▶ _Task data_:
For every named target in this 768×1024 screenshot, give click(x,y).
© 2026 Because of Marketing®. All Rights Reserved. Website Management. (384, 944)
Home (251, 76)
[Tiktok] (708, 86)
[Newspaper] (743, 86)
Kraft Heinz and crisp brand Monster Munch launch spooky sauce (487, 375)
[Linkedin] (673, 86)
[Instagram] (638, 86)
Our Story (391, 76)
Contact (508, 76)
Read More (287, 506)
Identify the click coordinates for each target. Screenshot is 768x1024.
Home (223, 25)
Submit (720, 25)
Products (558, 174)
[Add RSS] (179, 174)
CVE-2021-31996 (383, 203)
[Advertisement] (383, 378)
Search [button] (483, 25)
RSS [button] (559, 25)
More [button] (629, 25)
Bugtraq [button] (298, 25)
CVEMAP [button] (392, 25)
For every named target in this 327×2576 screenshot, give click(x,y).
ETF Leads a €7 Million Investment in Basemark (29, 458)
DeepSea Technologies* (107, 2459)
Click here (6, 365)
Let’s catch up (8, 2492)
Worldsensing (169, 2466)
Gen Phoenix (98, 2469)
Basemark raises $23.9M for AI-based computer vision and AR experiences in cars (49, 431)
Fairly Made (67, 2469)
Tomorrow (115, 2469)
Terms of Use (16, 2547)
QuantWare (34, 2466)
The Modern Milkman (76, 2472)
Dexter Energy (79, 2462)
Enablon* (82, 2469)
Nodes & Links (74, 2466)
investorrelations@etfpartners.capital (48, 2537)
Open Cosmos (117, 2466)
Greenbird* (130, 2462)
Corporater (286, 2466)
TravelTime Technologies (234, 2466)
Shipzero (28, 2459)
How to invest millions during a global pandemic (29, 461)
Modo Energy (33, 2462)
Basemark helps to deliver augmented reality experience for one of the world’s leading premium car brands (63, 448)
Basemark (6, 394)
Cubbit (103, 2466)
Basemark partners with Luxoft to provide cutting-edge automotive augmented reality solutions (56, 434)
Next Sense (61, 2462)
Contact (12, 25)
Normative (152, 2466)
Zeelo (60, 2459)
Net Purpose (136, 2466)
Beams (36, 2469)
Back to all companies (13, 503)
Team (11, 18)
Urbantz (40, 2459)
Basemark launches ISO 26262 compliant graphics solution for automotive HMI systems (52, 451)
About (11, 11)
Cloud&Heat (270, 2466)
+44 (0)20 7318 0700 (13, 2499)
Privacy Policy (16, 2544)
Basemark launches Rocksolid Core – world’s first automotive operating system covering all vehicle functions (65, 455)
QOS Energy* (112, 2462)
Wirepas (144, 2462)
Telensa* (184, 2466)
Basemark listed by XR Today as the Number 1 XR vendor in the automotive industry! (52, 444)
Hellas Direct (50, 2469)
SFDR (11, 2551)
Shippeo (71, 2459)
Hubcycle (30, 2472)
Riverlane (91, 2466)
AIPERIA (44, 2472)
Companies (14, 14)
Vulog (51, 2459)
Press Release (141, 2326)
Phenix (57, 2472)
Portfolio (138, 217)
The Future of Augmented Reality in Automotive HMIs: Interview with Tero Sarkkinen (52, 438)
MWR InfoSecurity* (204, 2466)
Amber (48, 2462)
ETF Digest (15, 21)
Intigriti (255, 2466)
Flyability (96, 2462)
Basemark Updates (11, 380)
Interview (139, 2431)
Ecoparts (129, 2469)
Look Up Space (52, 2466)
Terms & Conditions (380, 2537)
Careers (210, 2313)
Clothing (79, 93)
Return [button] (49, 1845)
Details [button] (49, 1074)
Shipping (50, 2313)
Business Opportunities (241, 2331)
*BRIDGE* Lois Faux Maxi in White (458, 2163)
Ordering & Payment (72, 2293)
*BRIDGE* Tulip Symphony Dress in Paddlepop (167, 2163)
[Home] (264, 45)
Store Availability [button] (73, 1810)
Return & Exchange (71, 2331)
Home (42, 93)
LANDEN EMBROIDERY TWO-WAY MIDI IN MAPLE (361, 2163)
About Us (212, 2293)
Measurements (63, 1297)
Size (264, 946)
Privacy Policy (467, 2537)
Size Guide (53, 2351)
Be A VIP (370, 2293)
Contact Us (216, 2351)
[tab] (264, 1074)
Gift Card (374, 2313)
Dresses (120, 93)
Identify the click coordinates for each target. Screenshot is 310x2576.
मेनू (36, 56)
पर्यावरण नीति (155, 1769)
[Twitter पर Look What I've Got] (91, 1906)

▶ _What you are asked to do_:
Would you transcribe the records above exactly, leaving nothing out?

▶ _Finished exercise_:
For every named target in this 768×1024 screenshot, give click(x,y).
© 2026 Because of Marketing®. All Rights Reserved. Website Management. (384, 944)
Home (251, 76)
[Tiktok] (708, 86)
[Newspaper] (743, 86)
Kraft Heinz and crisp brand Monster Munch launch spooky sauce (487, 375)
[Linkedin] (673, 86)
[Instagram] (638, 86)
Our Story (391, 76)
Contact (508, 76)
Read More (287, 506)
Identify the click coordinates for each target. Screenshot is 768x1024.
Home (223, 25)
Submit (720, 25)
Products (558, 174)
[Add RSS] (179, 174)
CVE-2021-31996 (383, 203)
[Advertisement] (383, 378)
Search [button] (483, 25)
RSS [button] (559, 25)
More [button] (629, 25)
Bugtraq [button] (298, 25)
CVEMAP [button] (392, 25)
For every named target in this 327×2576 screenshot, give click(x,y).
ETF Leads a €7 Million Investment in Basemark (29, 458)
DeepSea Technologies* (107, 2459)
Click here (6, 365)
Let’s catch up (8, 2492)
Worldsensing (169, 2466)
Gen Phoenix (98, 2469)
Basemark raises $23.9M for AI-based computer vision and AR experiences in cars (49, 431)
Fairly Made (67, 2469)
Tomorrow (115, 2469)
Terms of Use (16, 2547)
QuantWare (34, 2466)
The Modern Milkman (76, 2472)
Dexter Energy (79, 2462)
Enablon* (82, 2469)
Nodes & Links (74, 2466)
investorrelations@etfpartners.capital (48, 2537)
Open Cosmos (117, 2466)
Greenbird* (130, 2462)
Corporater (286, 2466)
TravelTime Technologies (234, 2466)
Shipzero (28, 2459)
How to invest millions during a global pandemic (29, 461)
Modo Energy (33, 2462)
Basemark helps to deliver augmented reality experience for one of the world’s leading premium car brands (63, 448)
Basemark (6, 394)
Cubbit (103, 2466)
Basemark partners with Luxoft to provide cutting-edge automotive augmented reality solutions (56, 434)
Next Sense (61, 2462)
Contact (12, 25)
Normative (152, 2466)
Zeelo (60, 2459)
Net Purpose (136, 2466)
Beams (36, 2469)
Back to all companies (13, 503)
Team (11, 18)
Urbantz (40, 2459)
Basemark launches ISO 26262 compliant graphics solution for automotive HMI systems (52, 451)
About (11, 11)
Cloud&Heat (270, 2466)
+44 (0)20 7318 0700 (13, 2499)
Privacy Policy (16, 2544)
Basemark launches Rocksolid Core – world’s first automotive operating system covering all vehicle functions (65, 455)
QOS Energy* (112, 2462)
Wirepas (144, 2462)
Telensa* (184, 2466)
Basemark listed by XR Today as the Number 1 XR vendor in the automotive industry! (52, 444)
Hellas Direct (50, 2469)
SFDR (11, 2551)
Shippeo (71, 2459)
Hubcycle (30, 2472)
Riverlane (91, 2466)
AIPERIA (44, 2472)
Companies (14, 14)
Vulog (51, 2459)
Press Release (141, 2326)
Phenix (57, 2472)
Portfolio (138, 217)
The Future of Augmented Reality in Automotive HMIs: Interview with Tero Sarkkinen (52, 438)
MWR InfoSecurity* (204, 2466)
Amber (48, 2462)
ETF Digest (15, 21)
Intigriti (255, 2466)
Flyability (96, 2462)
Basemark Updates (11, 380)
Interview (139, 2431)
Ecoparts (129, 2469)
Look Up Space (52, 2466)
Terms & Conditions (380, 2537)
Careers (210, 2313)
Clothing (79, 93)
Return [button] (49, 1845)
Details [button] (49, 1074)
Shipping (50, 2313)
Business Opportunities (241, 2331)
*BRIDGE* Lois Faux Maxi in White (458, 2163)
Ordering & Payment (72, 2293)
*BRIDGE* Tulip Symphony Dress in Paddlepop (167, 2163)
[Home] (264, 45)
Store Availability [button] (73, 1810)
Return & Exchange (71, 2331)
Home (42, 93)
LANDEN EMBROIDERY TWO-WAY MIDI IN MAPLE (361, 2163)
About Us (212, 2293)
Measurements (63, 1297)
Size (264, 946)
Privacy Policy (467, 2537)
Size Guide (53, 2351)
Be A VIP (370, 2293)
Contact Us (216, 2351)
[tab] (264, 1074)
Gift Card (374, 2313)
Dresses (120, 93)
Identify the click coordinates for each target. Screenshot is 310x2576.
मेनू (36, 56)
पर्यावरण नीति (155, 1769)
[Twitter पर Look What I've Got] (91, 1906)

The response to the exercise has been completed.